Die Linkspartei, von der sich die rot-grünen Koalitionspartner noch im Herbst dulden lassen wollten, möchte er nach dem 18.Januar am liebsten nicht mehr im Landtag sehen. Die hessische Linke schwächelt ohnehin. Mit fünf Prozent, die ihr die Meinungsumfragen im Moment prognostizieren, bleibt ihr Wiedereinzug in den Landtag ungewiss. Parteiaustritte und interne Querelen sorgen für Negativschlagzeilen. Und die Grünen sind auf Distanz zur SPD gegangen. Nach den Negativerfahrungen vom letzten Jahr verstehen sie sich nicht mehr als natürlicher Partner der Sozialdemokratie. Im Wahlkampf setzen sie voll auf ihren Partei- und Fraktionsvorsitzenden Al-Wazir und auf eine inhaltliche Auseinandersetzung: "In der Sache hat sich ja im Vergleich zum Vorjahr nicht viel verändert", meint Al-Wazir.

Geschenkter Elfmeter

Noch immer geht es ihm vor allem um eine Auseinandersetzung in der Frage, wie Hessen sich in den nächsten fünf Jahren entwickeln wird. Glaubt man den Umfragen, dürften die Wähler diesen an Inhalten orientierten Kurs honorieren. 13 Prozent könnten die Grünen bei den Neuwahlen erreichen.

Eine Woche vor dem Urnengang scheint das Rennen in Hessen entschieden. Doch die Wahlkämpfer von CDU und FDP bleiben mit Blick auf die traditionell knappen Ergebnisse in diesem Bundesland vorsichtig. "Die Wahl ist noch nicht gelaufen", warnt FDP-Chef Hahn.

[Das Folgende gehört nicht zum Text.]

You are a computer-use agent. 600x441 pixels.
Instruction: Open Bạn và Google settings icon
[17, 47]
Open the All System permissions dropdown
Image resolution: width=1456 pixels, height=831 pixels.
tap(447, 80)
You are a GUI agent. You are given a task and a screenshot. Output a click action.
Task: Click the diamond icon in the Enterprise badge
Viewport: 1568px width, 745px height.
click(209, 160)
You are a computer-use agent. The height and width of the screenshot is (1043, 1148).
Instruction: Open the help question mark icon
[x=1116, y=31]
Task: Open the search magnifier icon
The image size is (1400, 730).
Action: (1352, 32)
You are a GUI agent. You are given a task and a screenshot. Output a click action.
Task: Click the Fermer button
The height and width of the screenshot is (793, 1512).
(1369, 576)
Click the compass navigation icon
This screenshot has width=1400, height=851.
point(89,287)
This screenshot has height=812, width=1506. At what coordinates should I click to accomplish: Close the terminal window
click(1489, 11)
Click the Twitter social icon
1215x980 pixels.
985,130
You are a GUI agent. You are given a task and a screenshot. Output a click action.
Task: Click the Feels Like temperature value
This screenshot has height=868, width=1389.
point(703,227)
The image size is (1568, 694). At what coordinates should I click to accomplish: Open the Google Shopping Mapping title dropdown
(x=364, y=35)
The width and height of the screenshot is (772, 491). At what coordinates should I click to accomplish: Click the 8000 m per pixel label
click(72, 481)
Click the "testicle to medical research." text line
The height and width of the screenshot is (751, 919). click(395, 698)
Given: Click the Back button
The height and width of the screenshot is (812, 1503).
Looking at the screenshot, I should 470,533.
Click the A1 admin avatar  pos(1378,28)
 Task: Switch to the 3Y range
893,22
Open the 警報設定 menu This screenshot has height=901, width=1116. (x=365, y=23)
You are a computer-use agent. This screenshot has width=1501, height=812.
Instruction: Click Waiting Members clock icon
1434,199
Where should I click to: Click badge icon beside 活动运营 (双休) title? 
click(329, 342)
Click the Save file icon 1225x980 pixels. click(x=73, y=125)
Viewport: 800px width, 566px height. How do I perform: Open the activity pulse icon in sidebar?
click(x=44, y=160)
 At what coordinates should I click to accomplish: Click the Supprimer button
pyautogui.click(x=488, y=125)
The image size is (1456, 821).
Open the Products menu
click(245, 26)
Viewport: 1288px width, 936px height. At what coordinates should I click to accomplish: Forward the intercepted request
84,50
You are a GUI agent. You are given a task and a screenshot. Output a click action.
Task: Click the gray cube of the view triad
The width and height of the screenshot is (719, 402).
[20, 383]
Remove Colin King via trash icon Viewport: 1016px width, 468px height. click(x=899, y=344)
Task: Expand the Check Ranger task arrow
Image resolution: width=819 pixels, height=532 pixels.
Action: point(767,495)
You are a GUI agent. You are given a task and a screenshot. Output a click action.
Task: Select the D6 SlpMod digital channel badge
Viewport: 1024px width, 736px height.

Sie werde nur durch Hingehen entschieden, gibt auch Koch seinen Anhängern mit auf den Weg: "Sorgen Sie dafür, dass alle, die sie kennen, CDU wählen". Viel mehr als nur die Legitimation für eine weitere Amtszeit hängt für ihn von diesen Neuwahlen ab. Roland Koch habe einen Elfmeter geschenkt bekommen, sagt Tarek Al-Wazir: "Wenn er ihn verschießt wird sich die Trainerbank der CDU Gedanken machen, ob er der richtige Elfmeterschütze ist."